“Hasta mañana”, decimos mecánicamente. “Nos vemos al rato”, formalidad de quien se despide a sabiendas que, en efecto, volverá a ver a la persona en cuestión: mañana o al rato. Hasta parece insensato contemplar la posibilidad contraria. 

El viernes 21 de septiembre de 2018, la madre de Carla Donají Téllez Valdéz habló por última vez con su hija, a quien vería ese mismo fin de semana porque la joven acompañaría a su hermana menor a un evento en Zempoala, Hidalgo.

Desde septiembre del año pasado, 12 personas cortaron comunicación con sus parientes cuando llegaron a Huichapan, Hidalgo, con la intención de acudir a una fiesta a la que nunca llegaron. 

Desde entonces, sus familiares van y vienen, gastan zapatos y esperanzas en visitar a las autoridades que responden a sus súplicas de información con la oración sucinta: “Siguen las investigaciones”; aunque también hay las más descaradas, como: “Mejor vayan buscando por otro lado”.

Y eso hacen: recorren calles, casas, carreteras; preguntan, investigan, buscan sin cesar una pista que los acerque a su familiar. Como ellos, cientos, miles de madres, padres, hermanos y demás seres queridos, esperan con las manos entrelazadas por la angustia a sus desaparecidos. 

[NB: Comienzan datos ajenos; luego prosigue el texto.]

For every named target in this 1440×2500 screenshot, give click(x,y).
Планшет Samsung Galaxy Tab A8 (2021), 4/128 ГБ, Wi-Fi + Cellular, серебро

La incertidumbre es cotidianidad en México y ante la falta de capacidad e interés de las autoridades para localizar a los extraviados, ya no digamos para evitar su desaparición, cada quien se rasca con sus uñas. 

Por tal razón, a través de redes sociales, organizaciones, empresarios, comerciantes y particulares ofrecen todo tipo de ayuda para prevenir más casos, especialmente por desaparición de mujeres.

“¿Te sientes en peligro? Acércate a cualquiera de nuestras sucursales, con gusto vamos a ayudarte. No estás sola, estamos contigo”. Se lee en publicaciones de negocios en distintas ciudades del país.

Colectivos feministas se cansan de emitir recomendaciones para víctimas y testigos. Porque tal parece que en este país es necesario mirar por encima del hombro, con sospecha y alerta permanente. Necesitamos, pues, un manual para mantenernos con vida. Instrucciones para sobrevivir en México, escribiría tal vez Jorge Ibargüengoitia.

En tal texto ficticio, probablemente él señalaría la doble desgracia de las víctimas. Quienes, por si la tragedia de caer en manos de los depredadores fuera poca cosa, además tienen que sufrir el escarnio público de quienes las responsabilizan por su desdicha. 

“¿Qué hacía tan noche y sola en la calle? Seguro andaba en malos pasos. Quién sabe con quién se metía. ¿Pues no sabe que uno tiene que cuidarse? No debió traer ese teléfono. ¿Para qué carga tanto dinero?”, entre otras joyas de la empatía nacional que menudean frente a los casos que ocurren a diario. 

De entre voces semejantes aparecen propuestas como la que emitió Ana Miriam Ferráez, diputada local de Veracruz por Morena, quien dijo que tal vez sería buena idea un toque de queda para las mujeres. Ya saben: porque el mundo es muy peligroso y es mejor que estén guardaditas, pues si salen, es bajo su responsabilidad.

Implementar acciones desde la sociedad civil es indispensable para mantenernos seguros; sin embargo, también lo es exigir a las autoridades que cumplan con su trabajo, más aún cuando desde las instancias encargadas de atención a víctimas acusan frecuentes abusos y maltratos, especialmente contra los familiares que, desesperados, insisten en saber de las acciones que realizan para hallar a sus desaparecidos.

Por último, también es necesaria un poco de empatía, de solidaridad entre la gente. Porque lo único que no necesitamos ante las circunstancias es un México ausente, ajeno, indiferente al dolor de quien espera a orillas de la cama a quien despidieron ayer con la certeza de que lo volverían a ver. Hasta mañana, ¿cómo pude ser de otra forma?